--- EXCERPT TO READ ---

Love that is genuine is “sincere,” what-you-see-is-what-you-get love.  Sincere literally means “without wax”.  In the days of the Roman Empire art collectors were concerned that the statues they purchased be “sincere”, that is, without wax used to camouflage nicks or dents in the surface of the marble.  Love that is genuine isn’t like a storefront used on a movie set, nothing more than a picture painted on a board, a façade that imitates the real thing but is actually an illusion, a trompe l’oeil, a trick-of-the-eye, having no depth.  Genuine love tells no lies and doesn’t appear to be what it isn’t.

The genuine love that faithfully mirrors God’s love is accepting and welcoming.   It builds bridges instead of erecting walls.  It doesn’t proclaim itself superior to all other loves.  It recognizes that love grows in many corners of this world and in many forms.  It doesn’t believe that Christians or Jews or any other religious or social group is the only one that gets it right. 

An interesting thing about St. Paul’s description of love is that it’s generic.  The virtuous behavior he exhorts us to is common.  He describes actions that all moral people would recognize as good and commendable, whether those moral people are Christians, Jews, Muslims, Hindus, Buddhists, agnostics or atheists.  The genuinely loving Christian recognizes that people who don’t share our particular faith can be equally as moral and loving as we are.  We are called not only to do good ourselves, but to see and applaud and reinforce the good we see around us, whoever initiates it.  Our goal is not to be as different as possible, to withdraw from the world, to highlight the differences between the world and us, to draw dividing lines among God’s children of different faiths and of  no faith.  Our vocation is to be united within our believing community and to live in peace with the world Christ died to save.

If this genuine, accepting love is to mirror God’s love fully, it will also be costly love.  We talked last week about refusing to conform to the world like a liquid that takes the shape of its container, and about longing to be transformed by God’s grace.  There are points in our relationship with the world when we will need to refuse to go along to get along.  Peace between us and the world, between us and the civic powers that be, will not be possible, because love is being violated, God’s children are being destroyed, God’s creation is being trampled.  Love that is genuine and costly has its limits of acceptance, but those limits are far removed from where we usually stand.  We’re more apt to violate love by rejecting a certain sector of God’s children than by accepting them.  Christians have sinned far more often by making the circle too small than by making it too big.

--- LISTED ENTRIES ---

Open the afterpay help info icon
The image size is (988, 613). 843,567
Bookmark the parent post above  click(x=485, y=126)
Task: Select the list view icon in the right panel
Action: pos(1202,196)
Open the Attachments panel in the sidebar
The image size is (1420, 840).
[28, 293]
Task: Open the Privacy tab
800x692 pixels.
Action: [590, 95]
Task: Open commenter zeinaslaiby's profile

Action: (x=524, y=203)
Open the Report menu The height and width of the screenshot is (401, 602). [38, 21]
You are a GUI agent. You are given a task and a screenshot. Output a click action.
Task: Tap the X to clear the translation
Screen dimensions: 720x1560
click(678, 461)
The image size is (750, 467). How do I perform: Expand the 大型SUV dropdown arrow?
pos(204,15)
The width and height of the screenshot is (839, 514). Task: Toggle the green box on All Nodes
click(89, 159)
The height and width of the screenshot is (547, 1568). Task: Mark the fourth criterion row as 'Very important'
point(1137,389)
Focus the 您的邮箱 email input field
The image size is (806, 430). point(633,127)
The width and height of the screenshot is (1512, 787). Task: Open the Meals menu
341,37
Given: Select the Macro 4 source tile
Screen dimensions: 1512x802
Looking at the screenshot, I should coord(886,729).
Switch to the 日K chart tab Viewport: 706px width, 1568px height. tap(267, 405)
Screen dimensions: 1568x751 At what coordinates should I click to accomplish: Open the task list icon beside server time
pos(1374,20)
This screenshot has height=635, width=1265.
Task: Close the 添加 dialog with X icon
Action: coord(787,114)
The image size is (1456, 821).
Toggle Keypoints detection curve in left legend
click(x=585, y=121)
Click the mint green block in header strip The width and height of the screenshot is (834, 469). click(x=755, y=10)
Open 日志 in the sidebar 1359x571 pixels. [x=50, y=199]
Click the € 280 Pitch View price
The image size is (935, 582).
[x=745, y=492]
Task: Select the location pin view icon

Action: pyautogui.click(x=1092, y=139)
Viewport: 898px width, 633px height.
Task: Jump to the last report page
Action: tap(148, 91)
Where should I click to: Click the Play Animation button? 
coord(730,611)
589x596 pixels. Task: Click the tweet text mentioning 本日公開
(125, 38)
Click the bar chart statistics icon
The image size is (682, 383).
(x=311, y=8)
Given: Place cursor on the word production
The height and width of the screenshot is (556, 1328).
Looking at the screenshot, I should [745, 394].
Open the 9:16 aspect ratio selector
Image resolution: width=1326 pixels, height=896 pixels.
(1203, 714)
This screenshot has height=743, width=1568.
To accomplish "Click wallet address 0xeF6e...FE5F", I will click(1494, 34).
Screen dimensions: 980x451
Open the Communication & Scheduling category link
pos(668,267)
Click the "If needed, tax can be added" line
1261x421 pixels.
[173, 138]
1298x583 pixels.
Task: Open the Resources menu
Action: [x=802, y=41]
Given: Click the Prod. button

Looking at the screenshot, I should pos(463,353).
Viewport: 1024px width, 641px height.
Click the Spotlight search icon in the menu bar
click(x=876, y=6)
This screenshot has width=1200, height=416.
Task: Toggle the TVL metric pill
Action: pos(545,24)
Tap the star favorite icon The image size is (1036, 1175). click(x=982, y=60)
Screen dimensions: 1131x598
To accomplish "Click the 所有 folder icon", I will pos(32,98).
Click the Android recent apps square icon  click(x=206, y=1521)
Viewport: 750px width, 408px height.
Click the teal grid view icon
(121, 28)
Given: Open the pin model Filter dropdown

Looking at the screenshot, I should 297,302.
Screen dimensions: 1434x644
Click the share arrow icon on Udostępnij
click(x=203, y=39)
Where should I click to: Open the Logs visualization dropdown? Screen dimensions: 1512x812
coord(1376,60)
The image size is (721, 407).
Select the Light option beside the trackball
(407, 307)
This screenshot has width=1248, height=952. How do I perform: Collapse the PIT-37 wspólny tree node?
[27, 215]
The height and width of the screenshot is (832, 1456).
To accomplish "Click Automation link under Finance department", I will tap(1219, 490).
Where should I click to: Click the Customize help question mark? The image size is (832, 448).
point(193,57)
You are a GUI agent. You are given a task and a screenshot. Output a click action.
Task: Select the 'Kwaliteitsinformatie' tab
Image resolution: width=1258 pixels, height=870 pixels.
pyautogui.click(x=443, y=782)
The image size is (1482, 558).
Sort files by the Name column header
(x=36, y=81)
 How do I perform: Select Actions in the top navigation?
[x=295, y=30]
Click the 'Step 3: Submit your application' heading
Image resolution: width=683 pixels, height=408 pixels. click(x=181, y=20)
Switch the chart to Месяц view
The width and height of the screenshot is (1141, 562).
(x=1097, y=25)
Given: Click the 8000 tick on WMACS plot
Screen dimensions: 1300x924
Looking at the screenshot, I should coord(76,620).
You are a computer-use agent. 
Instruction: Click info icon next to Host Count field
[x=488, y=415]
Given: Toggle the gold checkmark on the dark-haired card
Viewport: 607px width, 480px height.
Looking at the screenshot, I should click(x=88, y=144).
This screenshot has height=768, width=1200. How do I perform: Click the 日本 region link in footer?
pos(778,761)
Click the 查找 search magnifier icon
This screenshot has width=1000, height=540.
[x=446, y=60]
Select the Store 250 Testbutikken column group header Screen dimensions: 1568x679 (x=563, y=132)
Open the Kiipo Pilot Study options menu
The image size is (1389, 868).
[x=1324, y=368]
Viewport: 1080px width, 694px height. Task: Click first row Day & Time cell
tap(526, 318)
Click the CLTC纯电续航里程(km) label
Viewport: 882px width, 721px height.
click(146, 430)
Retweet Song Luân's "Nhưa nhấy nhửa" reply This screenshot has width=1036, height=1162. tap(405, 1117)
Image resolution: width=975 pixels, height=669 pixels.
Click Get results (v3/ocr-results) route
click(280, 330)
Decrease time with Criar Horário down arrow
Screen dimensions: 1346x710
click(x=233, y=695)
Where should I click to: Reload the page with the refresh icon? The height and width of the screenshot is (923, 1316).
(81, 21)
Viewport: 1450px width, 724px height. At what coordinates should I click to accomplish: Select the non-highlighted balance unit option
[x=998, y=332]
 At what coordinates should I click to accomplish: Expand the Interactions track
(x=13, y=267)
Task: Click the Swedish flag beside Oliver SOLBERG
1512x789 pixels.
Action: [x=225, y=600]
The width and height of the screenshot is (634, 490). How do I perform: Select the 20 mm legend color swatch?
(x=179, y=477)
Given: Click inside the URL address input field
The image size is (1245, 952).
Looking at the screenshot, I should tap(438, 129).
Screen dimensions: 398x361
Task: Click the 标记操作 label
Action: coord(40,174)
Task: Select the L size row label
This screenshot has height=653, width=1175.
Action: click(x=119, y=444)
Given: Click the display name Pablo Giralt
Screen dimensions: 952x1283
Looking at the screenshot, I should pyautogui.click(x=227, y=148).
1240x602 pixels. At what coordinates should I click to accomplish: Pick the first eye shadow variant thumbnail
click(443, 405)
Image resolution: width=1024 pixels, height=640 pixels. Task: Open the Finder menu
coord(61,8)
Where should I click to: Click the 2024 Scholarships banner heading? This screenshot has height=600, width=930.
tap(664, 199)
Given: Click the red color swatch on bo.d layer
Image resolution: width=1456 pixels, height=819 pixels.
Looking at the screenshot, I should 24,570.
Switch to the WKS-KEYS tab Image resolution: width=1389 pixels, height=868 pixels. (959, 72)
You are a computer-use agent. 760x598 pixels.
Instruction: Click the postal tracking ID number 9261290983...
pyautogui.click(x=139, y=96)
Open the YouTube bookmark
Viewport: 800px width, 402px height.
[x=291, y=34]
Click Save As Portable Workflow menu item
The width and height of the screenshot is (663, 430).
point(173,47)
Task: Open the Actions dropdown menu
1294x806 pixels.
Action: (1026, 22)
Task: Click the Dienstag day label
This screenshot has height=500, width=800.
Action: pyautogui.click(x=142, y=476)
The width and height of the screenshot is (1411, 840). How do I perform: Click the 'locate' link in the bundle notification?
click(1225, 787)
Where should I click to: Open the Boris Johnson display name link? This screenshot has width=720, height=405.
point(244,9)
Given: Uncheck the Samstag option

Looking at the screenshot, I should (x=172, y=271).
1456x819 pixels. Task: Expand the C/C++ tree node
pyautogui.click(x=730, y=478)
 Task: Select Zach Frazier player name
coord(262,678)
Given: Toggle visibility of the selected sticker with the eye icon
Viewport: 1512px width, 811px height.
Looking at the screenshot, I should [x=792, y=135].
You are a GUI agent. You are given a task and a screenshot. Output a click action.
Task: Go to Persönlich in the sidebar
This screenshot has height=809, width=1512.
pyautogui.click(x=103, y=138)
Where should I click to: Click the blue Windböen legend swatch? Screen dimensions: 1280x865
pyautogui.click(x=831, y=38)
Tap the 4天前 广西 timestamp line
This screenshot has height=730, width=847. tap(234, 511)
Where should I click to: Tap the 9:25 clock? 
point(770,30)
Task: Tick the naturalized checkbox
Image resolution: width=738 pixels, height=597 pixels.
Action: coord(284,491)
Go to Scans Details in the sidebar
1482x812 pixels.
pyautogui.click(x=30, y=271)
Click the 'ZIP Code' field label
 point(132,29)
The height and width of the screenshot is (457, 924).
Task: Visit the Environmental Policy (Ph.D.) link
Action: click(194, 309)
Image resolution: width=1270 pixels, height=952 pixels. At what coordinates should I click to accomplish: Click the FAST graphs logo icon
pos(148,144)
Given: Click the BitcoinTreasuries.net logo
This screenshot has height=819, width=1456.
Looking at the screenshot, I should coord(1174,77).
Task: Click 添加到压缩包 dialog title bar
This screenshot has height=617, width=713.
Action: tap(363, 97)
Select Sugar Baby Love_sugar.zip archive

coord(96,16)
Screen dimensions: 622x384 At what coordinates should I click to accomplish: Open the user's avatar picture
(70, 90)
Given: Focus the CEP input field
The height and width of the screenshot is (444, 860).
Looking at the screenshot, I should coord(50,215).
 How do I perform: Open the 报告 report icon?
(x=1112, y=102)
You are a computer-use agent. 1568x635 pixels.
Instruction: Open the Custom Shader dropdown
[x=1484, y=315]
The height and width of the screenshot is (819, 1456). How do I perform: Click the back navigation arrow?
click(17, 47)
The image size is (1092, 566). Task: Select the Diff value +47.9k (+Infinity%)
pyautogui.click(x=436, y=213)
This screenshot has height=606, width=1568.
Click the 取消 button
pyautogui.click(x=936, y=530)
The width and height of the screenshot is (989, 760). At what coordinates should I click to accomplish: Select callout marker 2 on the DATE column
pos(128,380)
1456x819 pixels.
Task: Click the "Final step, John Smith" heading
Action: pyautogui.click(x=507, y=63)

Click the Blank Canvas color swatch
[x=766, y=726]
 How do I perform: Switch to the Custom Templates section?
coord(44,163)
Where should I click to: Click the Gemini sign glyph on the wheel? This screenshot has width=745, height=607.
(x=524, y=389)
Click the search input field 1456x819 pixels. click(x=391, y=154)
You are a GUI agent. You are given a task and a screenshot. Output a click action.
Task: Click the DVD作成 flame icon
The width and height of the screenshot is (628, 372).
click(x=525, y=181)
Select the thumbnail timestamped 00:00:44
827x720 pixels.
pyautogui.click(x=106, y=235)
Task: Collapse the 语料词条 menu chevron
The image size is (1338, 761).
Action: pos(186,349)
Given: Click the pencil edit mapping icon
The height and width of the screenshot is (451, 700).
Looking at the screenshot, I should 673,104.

---

JOBS:
**a)** Copy the passage on genuine love word for word, everything from "If this genuine, accepting" down to "it too big.".
**b)** Does the passage on genuine love agree with each statement below? Answer yes or no for each, and quote the words from the passage that decide it.
(i) The word "sincere" literally means "without wax."
(ii) Roman art collectors wanted wax on their statues to hide nicks and dents in the marble.
(iii) Christians have sinned more often by making the circle too big than by making it too small.

SOLUTIONS TO THE PROBLEMS:
**a)**
If this genuine, accepting love is to mirror God’s love fully, it will also be costly love.  We talked last week about refusing to conform to the world like a liquid that takes the shape of its container, and about longing to be transformed by God’s grace.  There are points in our relationship with the world when we will need to refuse to go along to get along.  Peace between us and the world, between us and the civic powers that be, will not be possible, because love is being violated, God’s children are being destroyed, God’s creation is being trampled.  Love that is genuine and costly has its limits of acceptance, but those limits are far removed from where we usually stand.  We’re more apt to violate love by rejecting a certain sector of God’s children than by accepting them.  Christians have sinned far more often by making the circle too small than by making it too big.

**b)**
(i) Yes: "Sincere literally means “without wax”."
(ii) No: "art collectors were concerned that the statues they purchased be “sincere”, that is, without wax used to camouflage nicks or dents in the surface of the marble."
(iii) No: "Christians have sinned far more often by making the circle too small than by making it too big."